Pero como el nuevo archicanciller jamás prestaba demasiada atención a lo que decían los demás mientras estaba comiendo, y Poons nunca llegó a darse cuenta de que no le llegaba respuesta alguna, se estaban llevando bastante bien.
Además, el tesorero tenía otras preocupaciones en la cabeza.
Para empezar, los alquimistas. No se podía confiar en los alquimistas. Se tomaban las cosas demasiado en serio.
Bum.
Y aquélla fue la última. Pasaron días enteros sin que se oyeran más explosiones. La ciudad se tranquilizó de nuevo. Eso fue una estupidez por su parte.

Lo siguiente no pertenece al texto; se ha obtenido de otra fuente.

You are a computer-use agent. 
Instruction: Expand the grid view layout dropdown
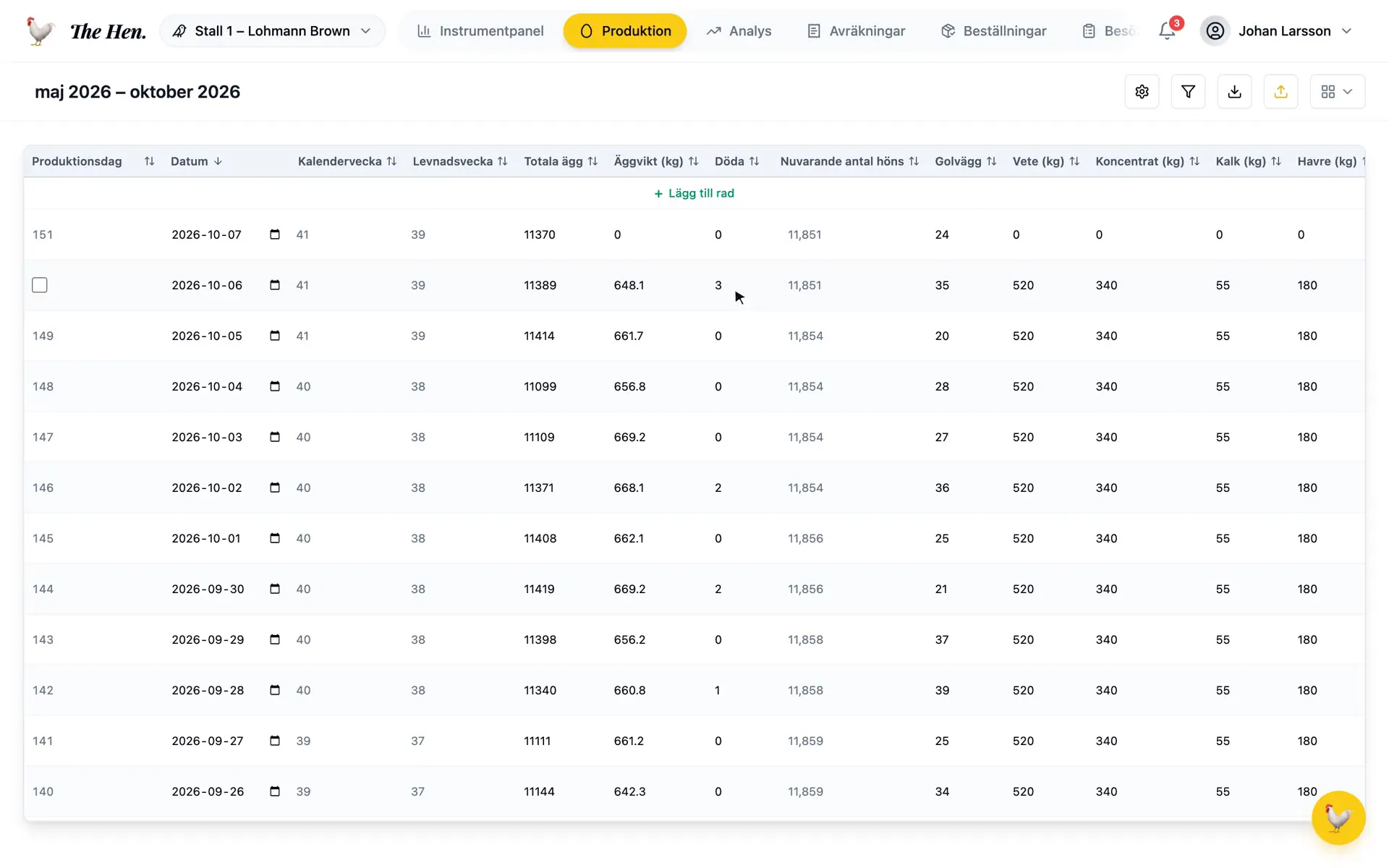[1337, 92]
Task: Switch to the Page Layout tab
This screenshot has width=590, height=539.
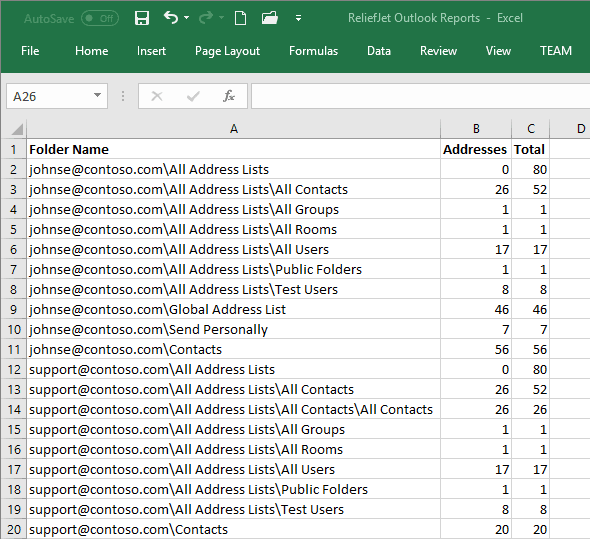Action: [x=227, y=51]
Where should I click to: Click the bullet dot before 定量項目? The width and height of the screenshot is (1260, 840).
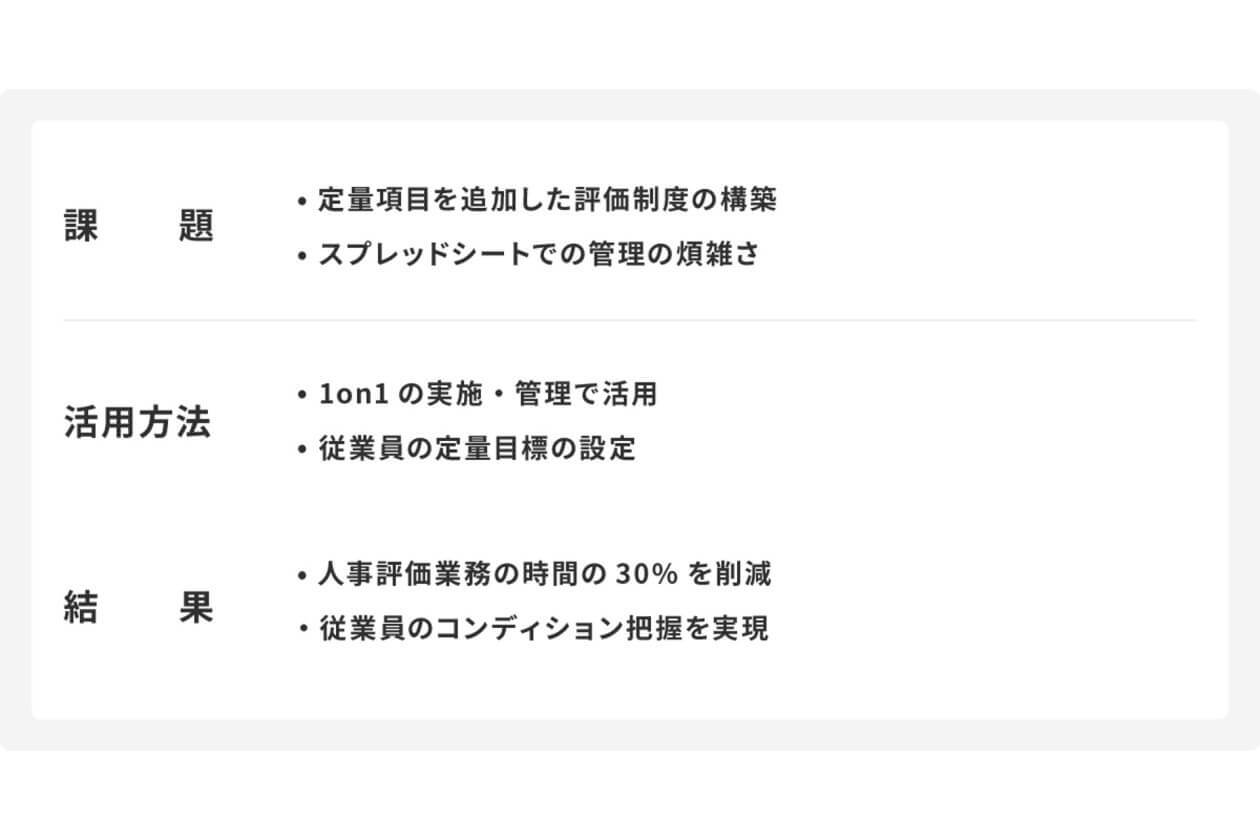302,201
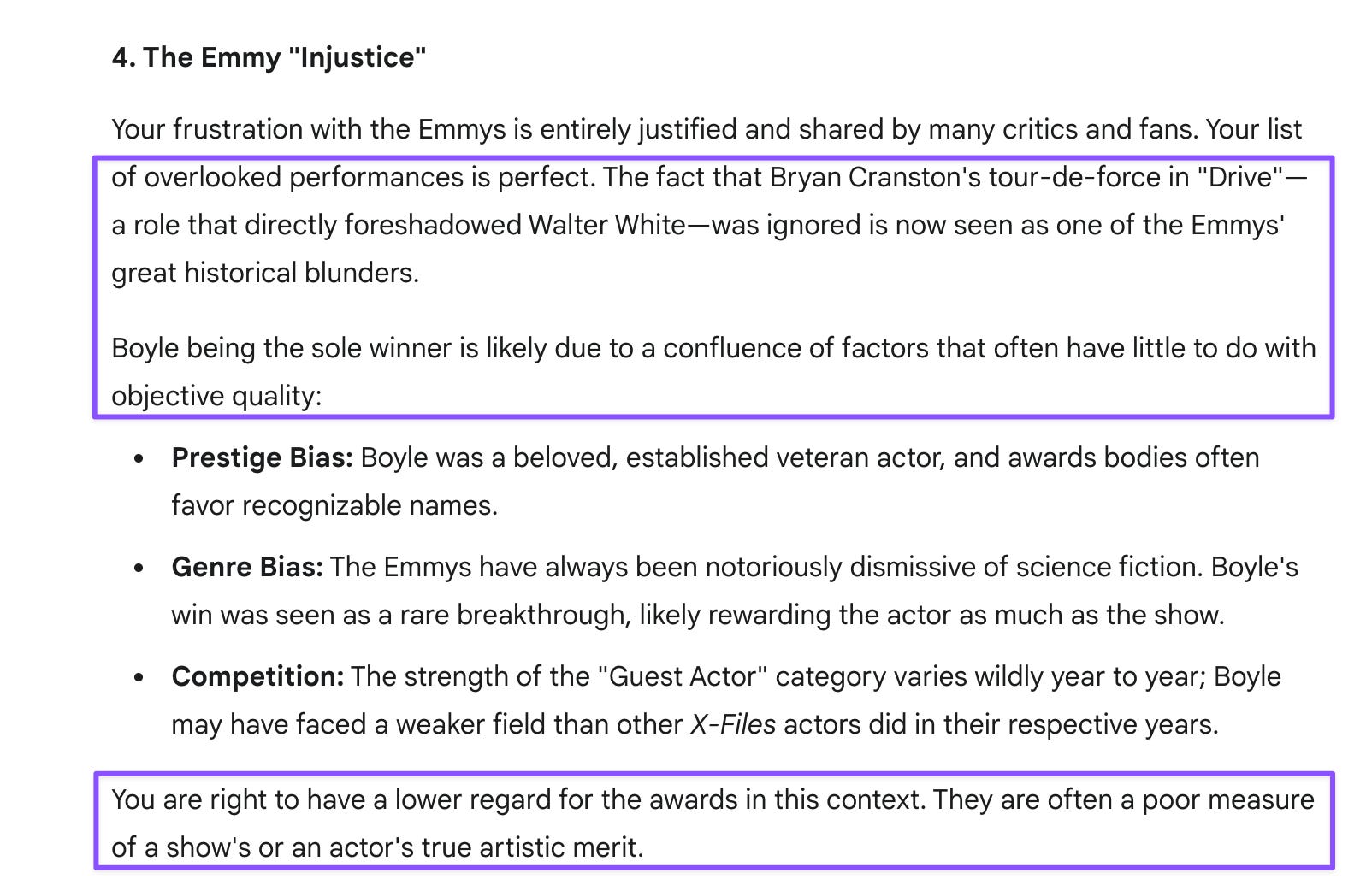Image resolution: width=1372 pixels, height=879 pixels.
Task: Click the heading '4. The Emmy "Injustice"'
Action: pos(269,57)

El tesorero no se dio cuenta de que, el hecho de que no hubiera más detonaciones, no quería decir que hubieran dejado de hacer lo que fuera que estuvieran haciendo. Quería decir que lo estaban haciendo bien.
Era medianoche. Las olas se estrellaban contra la playa, y emitían un brillo fosforescente en la oscuridad de la noche. Pero en torno a la antiquísima colina, el sonido parecía tan amortiguado como si llegara a través de varias capas de terciopelo.